Last week LinkedIn announced they are letting you put “applications” on your LinkedIn Profile. Career Resumes offers LinkedIn Profile services, including writing that summary that might be too hard for you to write (most LinkedIn summaries I read are just not compelling, and seem half-done or not on-brand). If you are getting your resume done by a Career Resumes professional resume writer, ask about the LinkedIn Profile services they offer.
How is your Profile, anyway? Assuming you know what you are doing with LinkedIn, or have a LinkedIn strategy, your Profile should be solid, compelling, and make me want to learn more about you, and encourage me to reach out to you to start a relationship. When I speak or consult there are four main things I tell people to do with their summary:
- Put your picture. People want to do business with people they can know and trust, and putting a picture makes you that much more personable to me.
- Change to a vanity URL. The default URL for your LinkedIn Profile will be something like linkedin.com/pub/0/1234 or something like that. Putting that in your email signature doesn’t do much… but something like http://www.linkedin.com/in/jasonalba communicates exactly where they are headed (to my Profile page).

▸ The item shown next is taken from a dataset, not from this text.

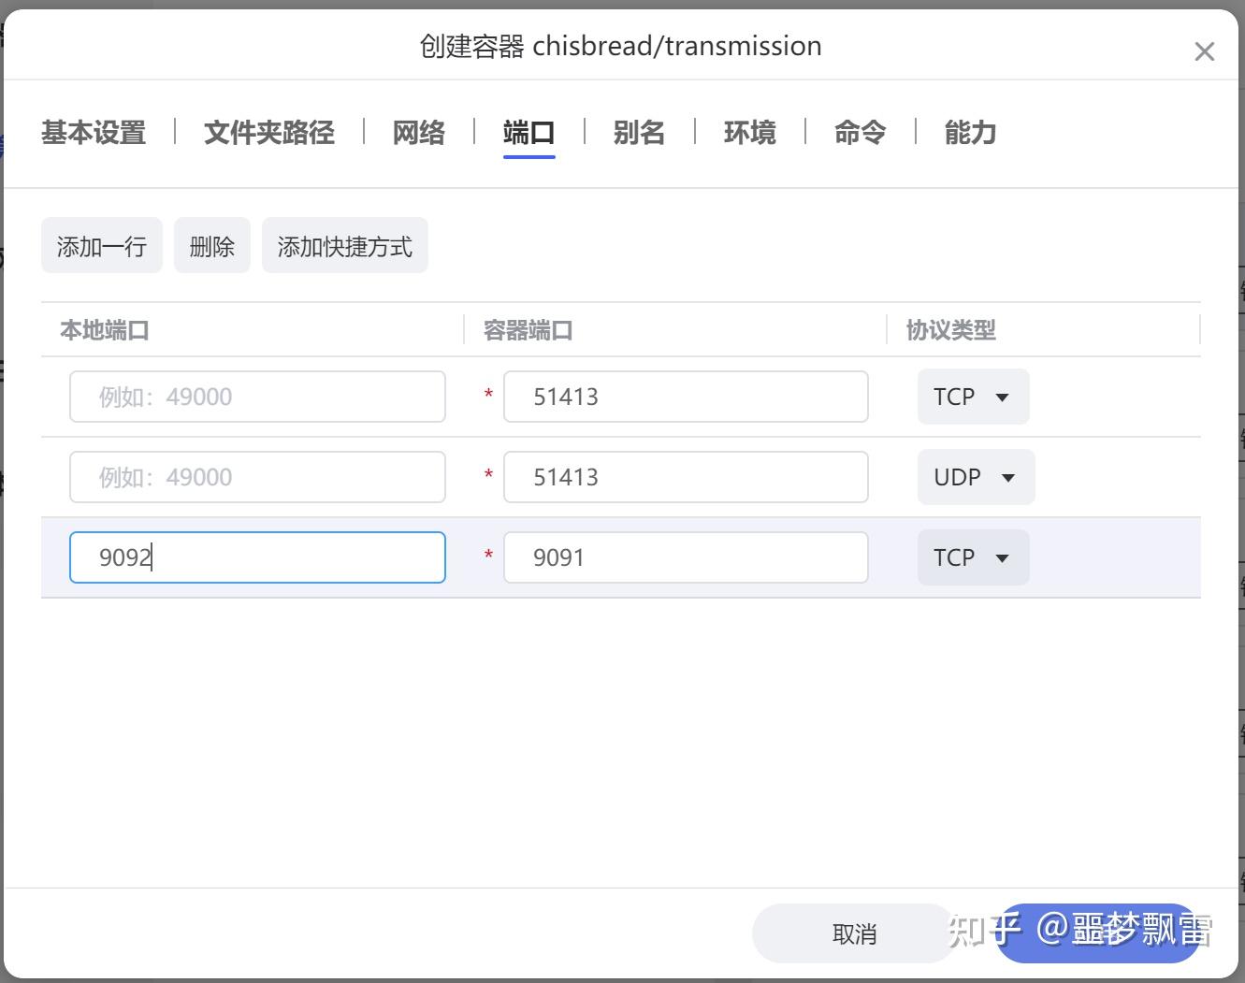1245x983 pixels.
Task: Select the 端口 tab
Action: click(528, 133)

- Get your websites, and customize what the label is. You should have a website… like a blog, or where you work, or something like that. Instead of choosing “My Website” or “My Blog” or “My Portfolio” you should choose “Other” at the bottom of the drop down and then write something more compelling, like “see my professional portfolio” or “Experienced CFO” or something with a hook or description.
- Write a complete summary. You get 2,000 characters and should use most or all of them. Tell stories, and don’t be too corporate. This is your opportunity to connect with me in your own words. Watch out for spelling and grammar errors. Have others give you feedback on your summary. Make sure what you write is on-brand for what you want others to know about you. Write about where you are headed as much as what you have done (it’s not the place to list all of your amazing accomplishments, rather, it’s a place to sell yourself).
Aside from these four things, I’m still thinking about LinkedIn Applications. On the one hand, I think they are cool, and have added the Slideshare and Blog applications to my Profile, because I have blogs, and I have three slideshows on Slideshare.net. But I can see this is something that could clutter Profiles and show a lot of off-brand material. I’ll think about it some more and write something later this week on my LinkedIn blog.